[Stored data entries]
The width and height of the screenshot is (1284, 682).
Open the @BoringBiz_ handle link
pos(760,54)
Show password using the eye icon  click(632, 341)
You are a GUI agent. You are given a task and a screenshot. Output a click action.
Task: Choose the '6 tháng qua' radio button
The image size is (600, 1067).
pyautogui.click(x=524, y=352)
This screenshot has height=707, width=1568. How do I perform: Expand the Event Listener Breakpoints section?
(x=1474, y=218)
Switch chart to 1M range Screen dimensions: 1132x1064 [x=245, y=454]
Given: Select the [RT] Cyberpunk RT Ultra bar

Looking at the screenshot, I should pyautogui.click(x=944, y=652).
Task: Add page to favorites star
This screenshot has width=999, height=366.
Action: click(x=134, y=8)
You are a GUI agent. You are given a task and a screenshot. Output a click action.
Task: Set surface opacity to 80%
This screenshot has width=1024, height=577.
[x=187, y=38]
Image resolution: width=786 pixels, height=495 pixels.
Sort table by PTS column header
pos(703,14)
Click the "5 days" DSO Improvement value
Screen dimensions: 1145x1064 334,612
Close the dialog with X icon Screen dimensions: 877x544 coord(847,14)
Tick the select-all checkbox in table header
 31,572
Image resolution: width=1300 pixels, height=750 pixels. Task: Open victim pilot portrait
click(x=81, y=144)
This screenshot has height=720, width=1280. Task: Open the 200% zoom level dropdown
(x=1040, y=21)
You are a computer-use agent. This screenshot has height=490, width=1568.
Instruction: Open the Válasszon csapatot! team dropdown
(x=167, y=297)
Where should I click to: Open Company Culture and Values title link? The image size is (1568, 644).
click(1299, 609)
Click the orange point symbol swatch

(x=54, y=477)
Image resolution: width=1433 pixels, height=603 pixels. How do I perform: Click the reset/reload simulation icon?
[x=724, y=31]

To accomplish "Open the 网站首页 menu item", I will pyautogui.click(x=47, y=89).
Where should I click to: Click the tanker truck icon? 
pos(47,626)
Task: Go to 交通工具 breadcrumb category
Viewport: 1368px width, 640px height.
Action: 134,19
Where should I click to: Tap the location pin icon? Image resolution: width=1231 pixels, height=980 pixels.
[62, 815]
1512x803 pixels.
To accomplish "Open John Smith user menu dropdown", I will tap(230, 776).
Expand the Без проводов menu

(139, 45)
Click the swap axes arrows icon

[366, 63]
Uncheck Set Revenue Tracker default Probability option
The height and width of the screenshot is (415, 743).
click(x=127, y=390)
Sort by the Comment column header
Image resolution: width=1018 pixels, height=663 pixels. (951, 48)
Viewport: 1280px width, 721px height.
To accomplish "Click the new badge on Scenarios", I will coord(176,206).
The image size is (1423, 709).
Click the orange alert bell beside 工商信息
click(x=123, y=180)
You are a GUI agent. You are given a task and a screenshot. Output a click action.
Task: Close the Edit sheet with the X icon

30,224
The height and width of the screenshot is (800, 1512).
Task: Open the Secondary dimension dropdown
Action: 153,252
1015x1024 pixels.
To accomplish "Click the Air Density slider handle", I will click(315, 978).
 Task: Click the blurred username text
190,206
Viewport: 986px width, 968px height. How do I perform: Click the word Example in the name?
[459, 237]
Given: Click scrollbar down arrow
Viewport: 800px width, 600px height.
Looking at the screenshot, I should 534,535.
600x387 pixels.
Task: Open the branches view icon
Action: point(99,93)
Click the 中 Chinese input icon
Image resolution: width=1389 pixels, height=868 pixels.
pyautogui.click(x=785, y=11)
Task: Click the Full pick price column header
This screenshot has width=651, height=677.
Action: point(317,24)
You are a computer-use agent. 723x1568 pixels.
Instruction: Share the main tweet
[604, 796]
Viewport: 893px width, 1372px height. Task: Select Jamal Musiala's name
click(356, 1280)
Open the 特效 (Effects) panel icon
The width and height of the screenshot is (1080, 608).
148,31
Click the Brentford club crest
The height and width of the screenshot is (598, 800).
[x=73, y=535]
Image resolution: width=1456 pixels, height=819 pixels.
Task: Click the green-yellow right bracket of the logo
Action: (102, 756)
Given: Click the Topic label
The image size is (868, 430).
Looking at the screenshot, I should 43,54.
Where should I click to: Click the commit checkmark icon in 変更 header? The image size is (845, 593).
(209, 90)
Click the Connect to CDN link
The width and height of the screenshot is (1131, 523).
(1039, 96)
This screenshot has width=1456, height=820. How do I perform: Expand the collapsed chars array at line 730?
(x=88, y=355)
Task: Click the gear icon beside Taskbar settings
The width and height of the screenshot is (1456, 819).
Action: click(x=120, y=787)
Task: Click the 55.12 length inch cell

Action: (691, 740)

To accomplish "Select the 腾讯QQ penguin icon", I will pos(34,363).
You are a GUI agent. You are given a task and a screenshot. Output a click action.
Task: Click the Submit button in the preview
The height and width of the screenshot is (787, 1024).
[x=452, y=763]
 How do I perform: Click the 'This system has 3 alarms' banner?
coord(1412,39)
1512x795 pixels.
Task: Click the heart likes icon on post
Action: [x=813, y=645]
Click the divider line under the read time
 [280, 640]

_Task goal_
All of the data above needs to be given again exactly.

_Problem solution_
The width and height of the screenshot is (1284, 682).
Open the @BoringBiz_ handle link
pos(760,54)
Show password using the eye icon  click(632, 341)
You are a GUI agent. You are given a task and a screenshot. Output a click action.
Task: Choose the '6 tháng qua' radio button
The image size is (600, 1067).
pyautogui.click(x=524, y=352)
This screenshot has height=707, width=1568. How do I perform: Expand the Event Listener Breakpoints section?
(x=1474, y=218)
Switch chart to 1M range Screen dimensions: 1132x1064 [x=245, y=454]
Given: Select the [RT] Cyberpunk RT Ultra bar

Looking at the screenshot, I should pyautogui.click(x=944, y=652).
Task: Add page to favorites star
This screenshot has width=999, height=366.
Action: click(x=134, y=8)
You are a GUI agent. You are given a task and a screenshot. Output a click action.
Task: Set surface opacity to 80%
This screenshot has width=1024, height=577.
[x=187, y=38]
Image resolution: width=786 pixels, height=495 pixels.
Sort table by PTS column header
pos(703,14)
Click the "5 days" DSO Improvement value
Screen dimensions: 1145x1064 334,612
Close the dialog with X icon Screen dimensions: 877x544 coord(847,14)
Tick the select-all checkbox in table header
 31,572
Image resolution: width=1300 pixels, height=750 pixels. Task: Open victim pilot portrait
click(x=81, y=144)
This screenshot has height=720, width=1280. Task: Open the 200% zoom level dropdown
(x=1040, y=21)
You are a computer-use agent. This screenshot has height=490, width=1568.
Instruction: Open the Válasszon csapatot! team dropdown
(x=167, y=297)
Where should I click to: Open Company Culture and Values title link? The image size is (1568, 644).
click(1299, 609)
Click the orange point symbol swatch

(x=54, y=477)
Image resolution: width=1433 pixels, height=603 pixels. How do I perform: Click the reset/reload simulation icon?
[x=724, y=31]

To accomplish "Open the 网站首页 menu item", I will pyautogui.click(x=47, y=89).
Where should I click to: Click the tanker truck icon? 
pos(47,626)
Task: Go to 交通工具 breadcrumb category
Viewport: 1368px width, 640px height.
Action: 134,19
Where should I click to: Tap the location pin icon? Image resolution: width=1231 pixels, height=980 pixels.
[62, 815]
1512x803 pixels.
To accomplish "Open John Smith user menu dropdown", I will tap(230, 776).
Expand the Без проводов menu

(139, 45)
Click the swap axes arrows icon

[366, 63]
Uncheck Set Revenue Tracker default Probability option
The height and width of the screenshot is (415, 743).
click(x=127, y=390)
Sort by the Comment column header
Image resolution: width=1018 pixels, height=663 pixels. (951, 48)
Viewport: 1280px width, 721px height.
To accomplish "Click the new badge on Scenarios", I will coord(176,206).
The image size is (1423, 709).
Click the orange alert bell beside 工商信息
click(x=123, y=180)
You are a GUI agent. You are given a task and a screenshot. Output a click action.
Task: Close the Edit sheet with the X icon

30,224
The height and width of the screenshot is (800, 1512).
Task: Open the Secondary dimension dropdown
Action: 153,252
1015x1024 pixels.
To accomplish "Click the Air Density slider handle", I will click(315, 978).
 Task: Click the blurred username text
190,206
Viewport: 986px width, 968px height. How do I perform: Click the word Example in the name?
[459, 237]
Given: Click scrollbar down arrow
Viewport: 800px width, 600px height.
Looking at the screenshot, I should 534,535.
600x387 pixels.
Task: Open the branches view icon
Action: point(99,93)
Click the 中 Chinese input icon
Image resolution: width=1389 pixels, height=868 pixels.
pyautogui.click(x=785, y=11)
Task: Click the Full pick price column header
This screenshot has width=651, height=677.
Action: point(317,24)
You are a computer-use agent. 723x1568 pixels.
Instruction: Share the main tweet
[604, 796]
Viewport: 893px width, 1372px height. Task: Select Jamal Musiala's name
click(356, 1280)
Open the 特效 (Effects) panel icon
The width and height of the screenshot is (1080, 608).
148,31
Click the Brentford club crest
The height and width of the screenshot is (598, 800).
[x=73, y=535]
Image resolution: width=1456 pixels, height=819 pixels.
Task: Click the green-yellow right bracket of the logo
Action: (102, 756)
Given: Click the Topic label
The image size is (868, 430).
Looking at the screenshot, I should 43,54.
Where should I click to: Click the commit checkmark icon in 変更 header? The image size is (845, 593).
(209, 90)
Click the Connect to CDN link
The width and height of the screenshot is (1131, 523).
(1039, 96)
This screenshot has width=1456, height=820. How do I perform: Expand the collapsed chars array at line 730?
(x=88, y=355)
Task: Click the gear icon beside Taskbar settings
The width and height of the screenshot is (1456, 819).
Action: click(x=120, y=787)
Task: Click the 55.12 length inch cell

Action: (691, 740)

To accomplish "Select the 腾讯QQ penguin icon", I will pos(34,363).
You are a GUI agent. You are given a task and a screenshot. Output a click action.
Task: Click the Submit button in the preview
The height and width of the screenshot is (787, 1024).
[x=452, y=763]
 How do I perform: Click the 'This system has 3 alarms' banner?
coord(1412,39)
1512x795 pixels.
Task: Click the heart likes icon on post
Action: [x=813, y=645]
Click the divider line under the read time
 [280, 640]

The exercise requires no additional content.